## WORK TO BE COMPLETED
Return only the lines running from the first line of the listing through the one with "[Visit Pollen.com for", unchanged.

.....

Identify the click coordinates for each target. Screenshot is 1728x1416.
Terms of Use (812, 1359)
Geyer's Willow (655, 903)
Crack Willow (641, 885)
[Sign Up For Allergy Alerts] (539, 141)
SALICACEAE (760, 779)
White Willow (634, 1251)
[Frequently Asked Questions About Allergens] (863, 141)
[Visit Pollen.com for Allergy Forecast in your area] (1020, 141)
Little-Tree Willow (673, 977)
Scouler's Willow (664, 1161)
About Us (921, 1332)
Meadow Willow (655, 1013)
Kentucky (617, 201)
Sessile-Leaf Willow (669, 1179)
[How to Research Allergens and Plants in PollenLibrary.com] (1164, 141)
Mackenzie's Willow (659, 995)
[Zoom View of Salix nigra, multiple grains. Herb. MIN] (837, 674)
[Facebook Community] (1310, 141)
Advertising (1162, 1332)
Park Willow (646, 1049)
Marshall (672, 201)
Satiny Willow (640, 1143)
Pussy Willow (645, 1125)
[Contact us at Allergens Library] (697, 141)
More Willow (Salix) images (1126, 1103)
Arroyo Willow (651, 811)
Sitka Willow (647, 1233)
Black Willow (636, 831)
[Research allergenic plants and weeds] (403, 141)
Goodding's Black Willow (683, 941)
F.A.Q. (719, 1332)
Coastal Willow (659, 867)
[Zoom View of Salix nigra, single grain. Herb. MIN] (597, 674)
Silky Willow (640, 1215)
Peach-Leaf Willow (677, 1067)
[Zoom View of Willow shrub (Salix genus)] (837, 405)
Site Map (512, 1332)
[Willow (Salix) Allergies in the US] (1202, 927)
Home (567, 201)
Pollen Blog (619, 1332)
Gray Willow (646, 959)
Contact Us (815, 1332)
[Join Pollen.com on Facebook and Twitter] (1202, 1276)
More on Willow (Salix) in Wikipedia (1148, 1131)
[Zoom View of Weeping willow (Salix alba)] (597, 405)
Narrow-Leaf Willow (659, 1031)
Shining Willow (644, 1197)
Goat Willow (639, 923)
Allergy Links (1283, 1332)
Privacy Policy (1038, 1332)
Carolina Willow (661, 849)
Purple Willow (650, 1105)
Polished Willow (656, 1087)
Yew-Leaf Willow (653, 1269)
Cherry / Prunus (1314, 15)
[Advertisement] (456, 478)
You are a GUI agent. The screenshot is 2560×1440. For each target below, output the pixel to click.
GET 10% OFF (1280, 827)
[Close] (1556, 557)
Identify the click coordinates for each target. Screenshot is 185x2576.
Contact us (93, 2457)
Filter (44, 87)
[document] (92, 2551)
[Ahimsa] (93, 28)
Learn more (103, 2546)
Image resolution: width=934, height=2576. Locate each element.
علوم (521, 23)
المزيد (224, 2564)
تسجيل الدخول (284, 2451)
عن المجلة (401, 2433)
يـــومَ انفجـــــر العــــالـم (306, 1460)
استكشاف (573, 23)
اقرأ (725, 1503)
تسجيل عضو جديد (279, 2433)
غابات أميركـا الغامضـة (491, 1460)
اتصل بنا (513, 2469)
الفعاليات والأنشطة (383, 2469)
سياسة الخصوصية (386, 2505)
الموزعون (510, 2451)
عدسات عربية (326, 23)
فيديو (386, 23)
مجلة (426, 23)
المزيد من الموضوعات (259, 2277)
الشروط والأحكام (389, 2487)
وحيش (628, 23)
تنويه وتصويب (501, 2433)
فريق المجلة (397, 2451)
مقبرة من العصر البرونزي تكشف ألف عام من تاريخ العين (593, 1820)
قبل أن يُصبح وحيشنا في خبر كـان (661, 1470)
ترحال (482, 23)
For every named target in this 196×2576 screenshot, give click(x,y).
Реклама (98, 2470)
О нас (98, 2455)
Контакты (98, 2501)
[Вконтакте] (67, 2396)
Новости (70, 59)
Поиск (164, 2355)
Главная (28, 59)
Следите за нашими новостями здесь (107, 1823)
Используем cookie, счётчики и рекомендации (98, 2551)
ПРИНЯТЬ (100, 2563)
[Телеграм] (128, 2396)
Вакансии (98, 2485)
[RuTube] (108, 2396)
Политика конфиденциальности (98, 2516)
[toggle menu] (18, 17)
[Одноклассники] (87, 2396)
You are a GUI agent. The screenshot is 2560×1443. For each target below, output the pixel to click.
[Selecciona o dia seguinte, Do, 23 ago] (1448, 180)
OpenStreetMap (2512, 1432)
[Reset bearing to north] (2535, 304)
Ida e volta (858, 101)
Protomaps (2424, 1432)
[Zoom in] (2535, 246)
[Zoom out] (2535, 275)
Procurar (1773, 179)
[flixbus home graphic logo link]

.....

## TASK RESULT
Identify the click coordinates for each target. Screenshot is 1728x1416.
Terms of Use (812, 1359)
Geyer's Willow (655, 903)
Crack Willow (641, 885)
[Sign Up For Allergy Alerts] (539, 141)
SALICACEAE (760, 779)
White Willow (634, 1251)
[Frequently Asked Questions About Allergens] (863, 141)
[Visit Pollen.com for Allergy Forecast in your area] (1020, 141)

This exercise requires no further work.